Paradigma pedagogis dan didaktik meyakini bahwa penembangan kreativitas manusia (peerta didik) mensyaratkan pendidikan itu sebagai suatu proses. Slain itu juga, pendidikan itu sebagai sarana utama untuk memanusiakan manusia. Keyakinan ini segera pupus manakalah kebijakan pendidikan di tanah air ini justru menghambatnya. Pendidikan tidak lagi dilihat sebagai suatu proses pemanusiaan, melainkan produk hasil akhirnya. Pendidikan diperlakukan sebagai komoditas ekonomi, seperti dalam dunia industri yang terpenting produk akhirnya. Pemerintah tidak mau tahu bagaimana produk itu diproseskan. Hal itu sangat jelas ketika Wakil Presiden Yusuf Kalla menanggapi kritikan para ahli pendidikan tentang ujian nasional (UN) sebagai penentu kelulusan. Yusuf Kalla mengillustrasikan dunia pendidikan seperti produk pakaian jadi. Sebagai konsumen, ia tidak peduli bagaimana proses pembuatan pakaian, karena yang terpenting adalah setelah jadi baju tersebut bagus atau jelek. Fenomena besar UN yang terjadi justru lebih banyak dilakukan dengan cara-cara yang tidak sejalan dengan prinsip dasar pendidikan yang baik. Malah memberi citra dan budaya yang amora pada dunia pendidikan itu sendiri, bahkan mencoreng wajah dunia pendidikan, sehingga tujuan pendidikan kita dipertanyakan.
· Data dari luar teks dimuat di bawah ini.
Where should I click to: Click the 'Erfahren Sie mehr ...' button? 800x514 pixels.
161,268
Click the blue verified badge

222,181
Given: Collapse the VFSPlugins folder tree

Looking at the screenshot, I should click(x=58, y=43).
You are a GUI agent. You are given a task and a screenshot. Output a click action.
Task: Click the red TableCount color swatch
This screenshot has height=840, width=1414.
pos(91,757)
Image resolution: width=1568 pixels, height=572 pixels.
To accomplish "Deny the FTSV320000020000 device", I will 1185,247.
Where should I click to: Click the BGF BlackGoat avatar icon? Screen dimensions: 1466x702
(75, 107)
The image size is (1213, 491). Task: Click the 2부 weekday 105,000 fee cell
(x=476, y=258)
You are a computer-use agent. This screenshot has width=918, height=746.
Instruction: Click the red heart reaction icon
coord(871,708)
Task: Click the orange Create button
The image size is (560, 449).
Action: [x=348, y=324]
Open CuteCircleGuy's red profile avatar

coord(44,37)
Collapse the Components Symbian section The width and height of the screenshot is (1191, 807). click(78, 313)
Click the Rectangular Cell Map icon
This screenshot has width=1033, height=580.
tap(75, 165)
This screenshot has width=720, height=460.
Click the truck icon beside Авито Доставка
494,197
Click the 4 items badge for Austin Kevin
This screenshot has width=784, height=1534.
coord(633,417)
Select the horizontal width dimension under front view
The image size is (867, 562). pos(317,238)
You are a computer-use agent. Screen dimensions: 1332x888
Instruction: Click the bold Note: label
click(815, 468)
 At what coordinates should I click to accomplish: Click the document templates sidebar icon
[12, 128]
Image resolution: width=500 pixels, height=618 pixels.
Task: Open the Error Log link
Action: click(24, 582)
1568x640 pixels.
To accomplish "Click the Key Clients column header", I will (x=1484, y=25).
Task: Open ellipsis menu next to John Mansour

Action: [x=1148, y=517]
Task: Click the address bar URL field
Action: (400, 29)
Begitulah potret pendidikan kita sampai saat ini. Kita merindukan apa yang ddiwacanakan mantan Menteri Pendidikan Nasional, A. Malik Fadjar bahwa kembalikan kelas sebagai tempat belajar yang menyenangkan. Di sanalah kehidupan miniatur manusia yang harus dimanusiakan. Bagaimana kelas menjadi tempat belajar yang menyenangkan jika anak dan guru selalu dibayangi oleh soal-soal UN yang akan mereka hadapi? Anak selalu dibayangi tentang ujian dan apa yang diujikan, lulus atau tidak? Maka tidak cukup hanya dengan latihan mengerjakan soal-soal di dalam kelas, tetapi setelah selesai sekolah mereka harus mengikuti bimbingan belajar, les privat, dan sebagainya. Sungguh-sungguh menyedihkan. Anak-anak kehilangan waktu untuk berekspresi diri dan menikmati dunianya. Bahkan demi UN mata pelajaran yang lain dianaktirikan. Jika demikian, nurani kita akan menggugatnya, untuk apa pendidikan (sekolah) diselenggarakan? Untuk mengejar nilai UN ataukah mencerdaskan kehidupan bangsa? Jika de facto demi UN, barangkali tujuan pendidikan dalam Pembukaan UUD 1945 itu perlu dirumuskan kembali. Karena mencerdaskan bangsa itu sangat abstrak maka harus diganti untuk UN saja.

Peserta didik mempunyai kepribadian yang utuh. Bkan hanya kepala (akal-pikiran) saja yang diperhatikan. Kita boleh merasa bangga karena menang dalam olimpiade sain di tingkat internasional. Itu pun satu dari sekian juta anak di Indonesia. Namun lebih memprihatinkan bila kita melihat moral, sikap, dan watak peserta didik. Pembelajaran kurang memberi ruang gerak kepada siswa untuk berinovasi, kreasi dan berkreativitas, semuanya disapu olej pembelajaranmodel “penyekapan” atau sistem drill, latihan soal-soal untuk UN. Jika demikian, sekolah untuk apa dan siapa? Bukankah tujuan dan arah pendidikan supaya membekali siswa sehingga mampu mandiri, mengangkat harkat dan martabat bangsa dalam kompetisi dunia internasional? Jauh sebelumnya sinyalemen itu sudah ditangkap oleh Mangunwijaya bahwa dunia pendidikan – historis empiris selalu menjadi instrumen para penguasa untuk mengkonsolidasi dan melegitimasi kemapanan mereka. Selain itu, demi reproduksi sikap danmental yang melestarikan dan memperkuat status quo kekuasaan mereka. Kini krisauan Francis Bacon menjadi kenyataan, bahwa knowledge is power! Sungguh-sungguh memprihatinkan pendidikan di tanah air ini, berjalan tanpa tujuan dan sepertinya kehilangan jejak pendidikan itu sendiri.